**WHAT TO PRODUCE**
What you return should match the entries below exactly, only without the images.
== MATERIAL PROVIDED ==
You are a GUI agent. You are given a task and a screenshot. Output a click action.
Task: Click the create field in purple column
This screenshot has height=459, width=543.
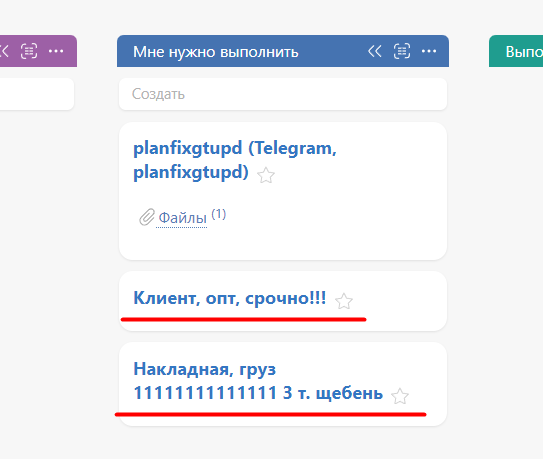pyautogui.click(x=37, y=94)
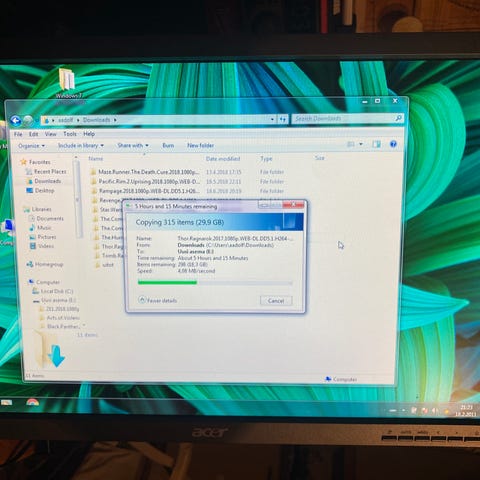Image resolution: width=480 pixels, height=480 pixels.
Task: Open the View menu
Action: pyautogui.click(x=50, y=134)
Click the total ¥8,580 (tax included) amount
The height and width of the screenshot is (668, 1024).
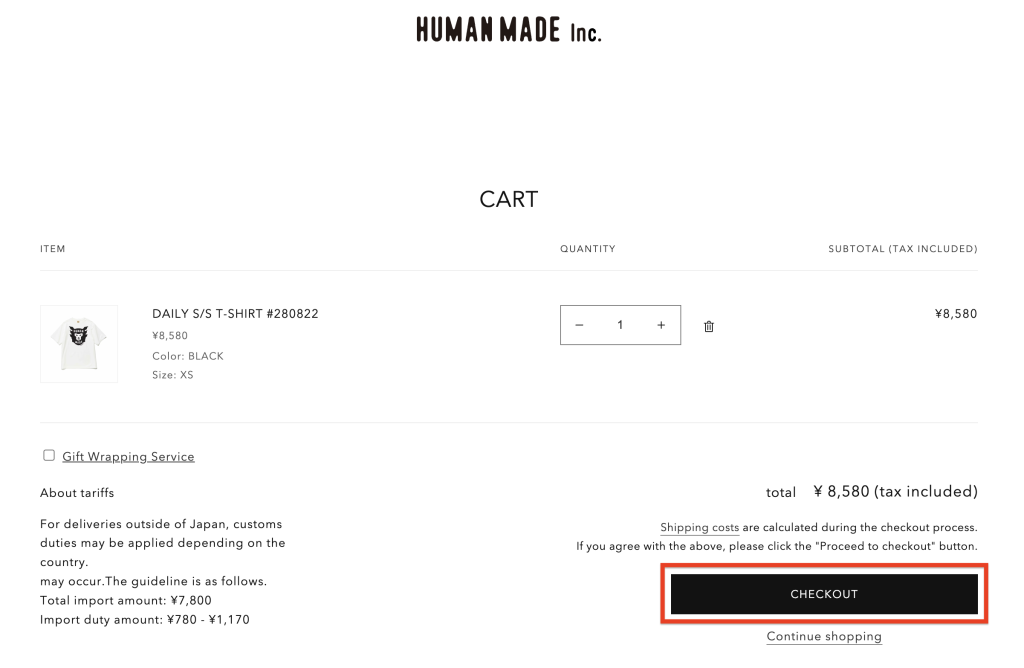click(895, 491)
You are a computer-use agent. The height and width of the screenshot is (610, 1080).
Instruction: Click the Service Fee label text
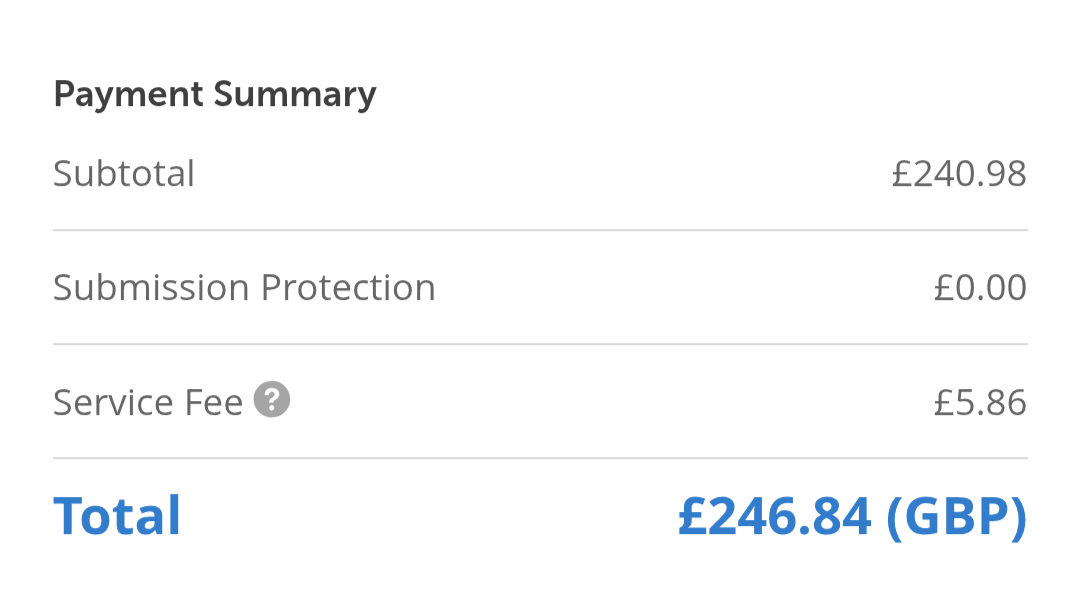point(148,402)
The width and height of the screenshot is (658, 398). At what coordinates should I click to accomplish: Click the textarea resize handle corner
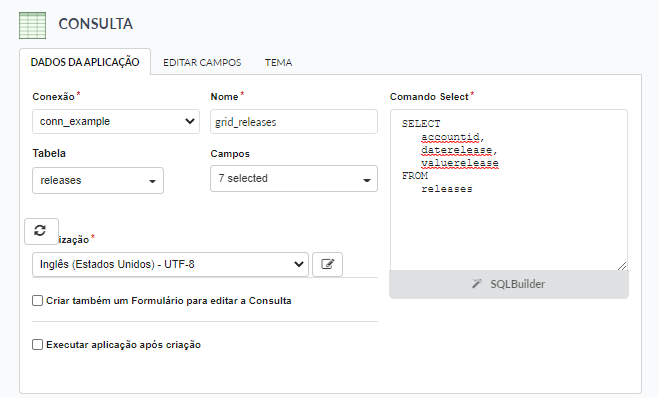pyautogui.click(x=622, y=266)
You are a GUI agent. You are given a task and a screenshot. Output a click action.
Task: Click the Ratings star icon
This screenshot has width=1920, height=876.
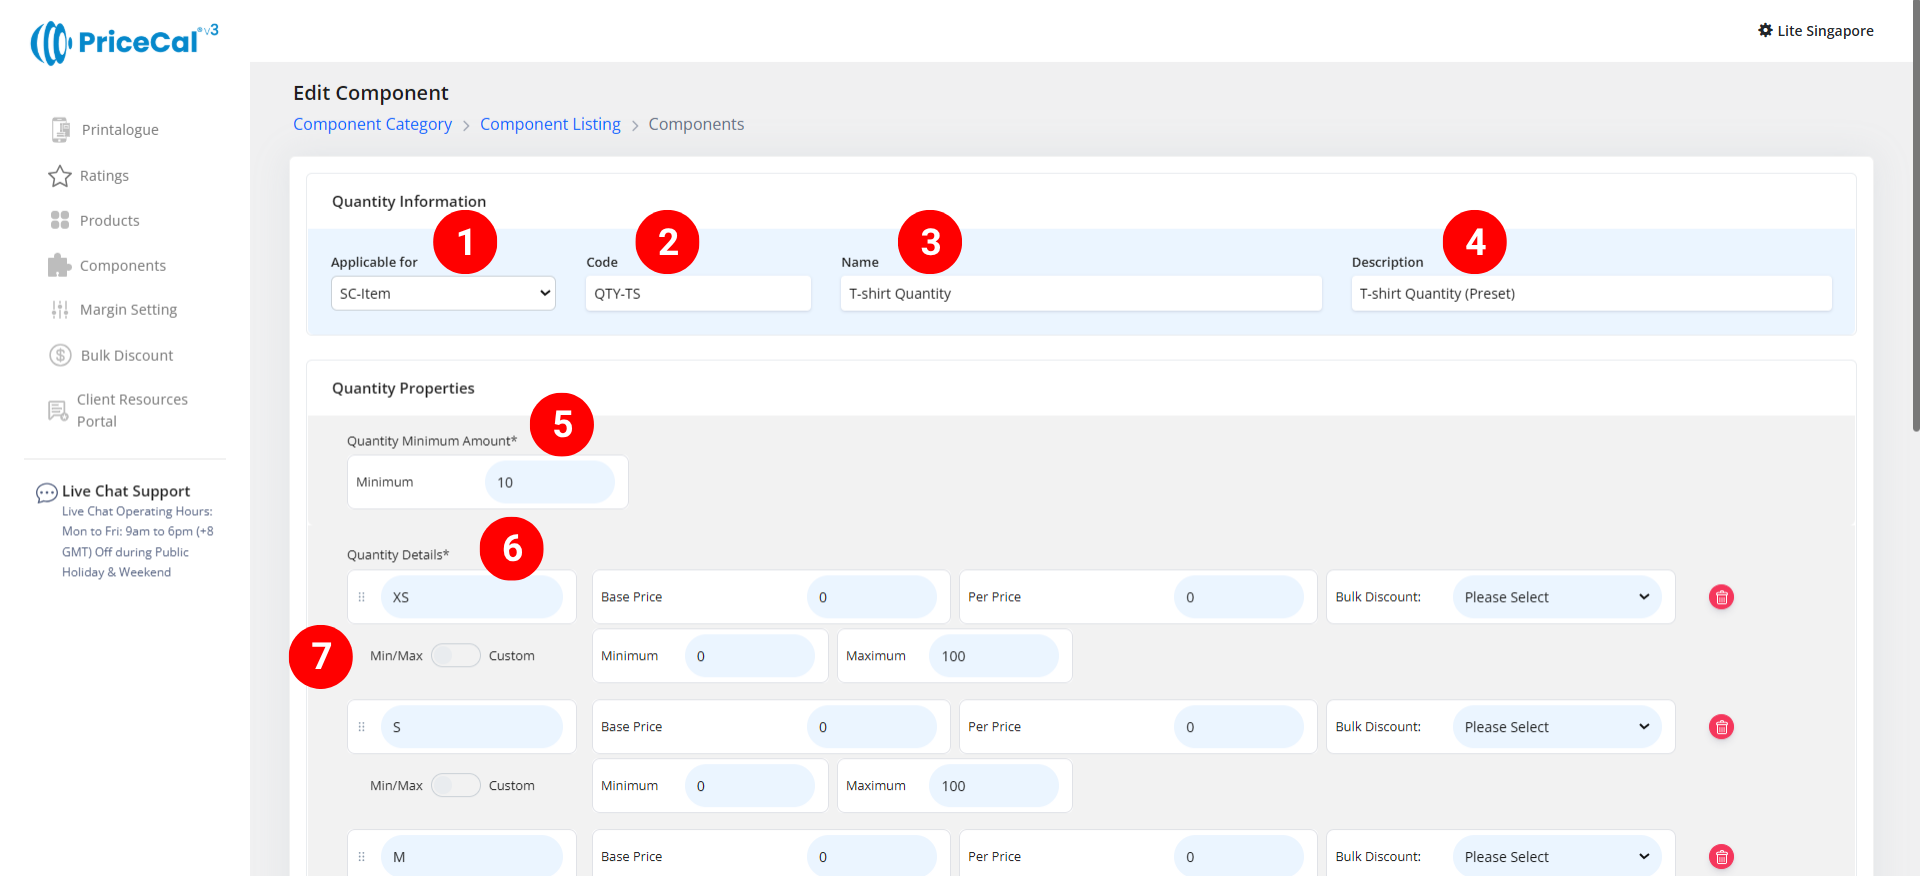tap(60, 176)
===
**TASK OUTPUT**
You are a GUI agent. You are given a task and a screenshot. Output a click action.
Task: Click the create field in purple column
This screenshot has height=459, width=543.
pyautogui.click(x=37, y=94)
Image resolution: width=480 pixels, height=480 pixels.
Task: Open the View menu
Action: pyautogui.click(x=50, y=134)
Click the total ¥8,580 (tax included) amount
The height and width of the screenshot is (668, 1024).
click(895, 491)
You are a computer-use agent. The height and width of the screenshot is (610, 1080).
Instruction: Click the Service Fee label text
point(148,402)
The width and height of the screenshot is (658, 398). At what coordinates should I click to accomplish: Click the textarea resize handle corner
pyautogui.click(x=622, y=266)
You are a GUI agent. You are given a task and a screenshot. Output a click action.
Task: Click the Ratings star icon
This screenshot has width=1920, height=876.
tap(60, 176)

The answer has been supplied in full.